INSTRUCTIONS »
1 – Summarize the childhood cancer text below in two sentences.
2 – Using the childhood cancer text below, explain in one or two sentences why early diagnosis and treatment would lessen the financial burden.

Engaging parents more closely in the fight against childhood cancer is intended to improve survival rate. Childhood cancer is highly curable if diagnosed accurately and treated early. This would lessen the financial burden since the earlier the illness is dealt with, the shorter and less expensive medication will be needed.

“When it comes to childhood cancer, the best and most effective drugs alone cannot substitute for a strong culture of and commitment to involvement in practice of preventative health and wellness,” said Dr. Julius Lecciones, director of  government-run Philippine Children’s Medical Center (PCMC).

The PCMC is the national and referral center for childhood cancer and is the country’s leading institution for pediatric cancer research.


Lecciones related that in 2006, when he became the country coordinator for My Child Matters program in the Philippines, an innovative partnership between the Union for International Cancer Control and the Sanofi Espoir Foundation to reduce inequities in childhood cancer survival in low- and mid-income countries, he faced the challenge wherein fewer than two in 10 or 16 percent of Filipino children afflicted with cancer were able to survive.

DATASET EXTRACT »
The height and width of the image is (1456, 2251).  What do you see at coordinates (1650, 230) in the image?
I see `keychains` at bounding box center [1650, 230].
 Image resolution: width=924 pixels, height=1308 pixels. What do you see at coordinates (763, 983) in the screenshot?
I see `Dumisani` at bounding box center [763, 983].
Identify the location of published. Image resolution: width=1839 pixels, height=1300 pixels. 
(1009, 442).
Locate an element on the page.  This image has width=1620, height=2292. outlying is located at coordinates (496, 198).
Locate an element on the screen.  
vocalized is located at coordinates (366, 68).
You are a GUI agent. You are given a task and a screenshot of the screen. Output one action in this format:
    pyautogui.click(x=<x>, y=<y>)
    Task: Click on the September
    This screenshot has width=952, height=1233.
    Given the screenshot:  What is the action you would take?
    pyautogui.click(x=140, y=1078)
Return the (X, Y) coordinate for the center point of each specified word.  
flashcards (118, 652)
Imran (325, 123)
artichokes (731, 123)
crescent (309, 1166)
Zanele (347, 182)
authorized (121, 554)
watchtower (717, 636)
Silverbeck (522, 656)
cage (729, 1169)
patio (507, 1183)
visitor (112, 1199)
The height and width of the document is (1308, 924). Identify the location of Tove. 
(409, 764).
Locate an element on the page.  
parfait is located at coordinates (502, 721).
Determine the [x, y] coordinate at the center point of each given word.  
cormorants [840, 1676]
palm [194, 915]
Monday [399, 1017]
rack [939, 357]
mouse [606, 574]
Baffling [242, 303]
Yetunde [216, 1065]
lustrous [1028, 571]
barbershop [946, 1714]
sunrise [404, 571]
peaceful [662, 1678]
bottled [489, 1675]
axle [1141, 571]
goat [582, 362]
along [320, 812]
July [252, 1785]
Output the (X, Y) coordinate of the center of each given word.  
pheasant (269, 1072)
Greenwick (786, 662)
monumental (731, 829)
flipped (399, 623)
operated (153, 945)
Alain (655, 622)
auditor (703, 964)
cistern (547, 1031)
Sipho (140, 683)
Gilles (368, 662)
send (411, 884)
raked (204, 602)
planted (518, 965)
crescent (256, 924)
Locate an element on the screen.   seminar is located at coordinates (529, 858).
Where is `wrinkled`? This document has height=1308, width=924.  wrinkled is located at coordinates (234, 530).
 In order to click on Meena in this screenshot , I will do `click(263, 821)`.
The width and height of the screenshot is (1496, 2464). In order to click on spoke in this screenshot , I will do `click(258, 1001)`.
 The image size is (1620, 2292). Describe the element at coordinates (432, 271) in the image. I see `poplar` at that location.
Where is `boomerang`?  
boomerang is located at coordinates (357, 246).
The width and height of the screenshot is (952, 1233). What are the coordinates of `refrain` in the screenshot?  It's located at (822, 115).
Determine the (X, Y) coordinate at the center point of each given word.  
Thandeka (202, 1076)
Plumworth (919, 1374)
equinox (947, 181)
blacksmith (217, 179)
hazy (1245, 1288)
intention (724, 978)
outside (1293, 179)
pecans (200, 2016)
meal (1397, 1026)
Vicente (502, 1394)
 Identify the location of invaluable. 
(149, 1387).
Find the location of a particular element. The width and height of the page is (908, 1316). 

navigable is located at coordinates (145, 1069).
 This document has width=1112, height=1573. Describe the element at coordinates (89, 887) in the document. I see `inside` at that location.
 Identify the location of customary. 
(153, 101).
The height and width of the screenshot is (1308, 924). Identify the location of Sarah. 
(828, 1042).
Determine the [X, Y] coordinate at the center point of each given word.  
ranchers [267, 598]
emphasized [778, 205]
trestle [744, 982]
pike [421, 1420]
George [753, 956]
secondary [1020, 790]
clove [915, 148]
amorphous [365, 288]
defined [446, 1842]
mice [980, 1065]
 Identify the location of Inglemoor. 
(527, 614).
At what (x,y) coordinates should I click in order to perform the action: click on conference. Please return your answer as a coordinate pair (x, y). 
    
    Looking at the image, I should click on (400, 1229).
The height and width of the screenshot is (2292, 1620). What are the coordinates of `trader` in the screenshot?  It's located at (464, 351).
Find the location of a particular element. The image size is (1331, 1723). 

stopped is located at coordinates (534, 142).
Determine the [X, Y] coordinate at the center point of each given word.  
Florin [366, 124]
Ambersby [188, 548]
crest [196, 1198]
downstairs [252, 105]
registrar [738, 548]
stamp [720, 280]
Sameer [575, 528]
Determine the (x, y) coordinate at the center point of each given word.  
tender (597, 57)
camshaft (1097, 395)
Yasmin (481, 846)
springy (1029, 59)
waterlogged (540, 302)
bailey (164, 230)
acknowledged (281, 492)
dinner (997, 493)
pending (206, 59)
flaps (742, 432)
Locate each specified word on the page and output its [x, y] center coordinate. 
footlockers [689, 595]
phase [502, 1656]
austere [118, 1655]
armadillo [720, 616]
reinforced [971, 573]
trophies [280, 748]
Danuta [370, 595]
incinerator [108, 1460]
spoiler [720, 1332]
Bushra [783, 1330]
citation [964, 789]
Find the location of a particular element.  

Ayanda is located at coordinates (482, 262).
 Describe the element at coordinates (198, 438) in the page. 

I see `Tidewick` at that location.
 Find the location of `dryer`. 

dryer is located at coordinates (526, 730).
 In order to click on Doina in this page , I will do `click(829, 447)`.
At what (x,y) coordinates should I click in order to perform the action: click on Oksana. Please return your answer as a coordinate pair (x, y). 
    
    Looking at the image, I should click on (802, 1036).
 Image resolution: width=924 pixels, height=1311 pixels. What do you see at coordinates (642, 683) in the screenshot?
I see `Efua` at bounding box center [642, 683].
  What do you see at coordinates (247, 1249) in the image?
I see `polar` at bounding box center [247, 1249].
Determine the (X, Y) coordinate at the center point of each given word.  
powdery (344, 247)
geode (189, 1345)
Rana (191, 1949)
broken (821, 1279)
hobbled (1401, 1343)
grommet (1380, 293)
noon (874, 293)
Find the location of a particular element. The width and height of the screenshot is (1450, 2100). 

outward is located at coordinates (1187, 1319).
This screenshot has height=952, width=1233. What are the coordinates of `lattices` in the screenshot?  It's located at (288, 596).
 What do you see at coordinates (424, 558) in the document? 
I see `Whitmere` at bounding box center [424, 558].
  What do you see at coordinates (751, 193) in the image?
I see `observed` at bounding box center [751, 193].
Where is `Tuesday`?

OUTPUTS IN ORDER »
1 – Engaging parents more closely in the fight against childhood cancer is meant to improve survival, since the disease is highly curable when diagnosed accurately and treated early, and early treatment also lowers costs. Dr. Julius Lecciones, director of the Philippine Children's Medical Center, says the best drugs alone cannot replace a commitment to preventive health, and he recalls that in 2006, when he became country coordinator for the My Child Matters program, fewer than two in 10 Filipino children with cancer survived.

2 – The earlier the illness is dealt with, the shorter and less expensive the medication that will be needed.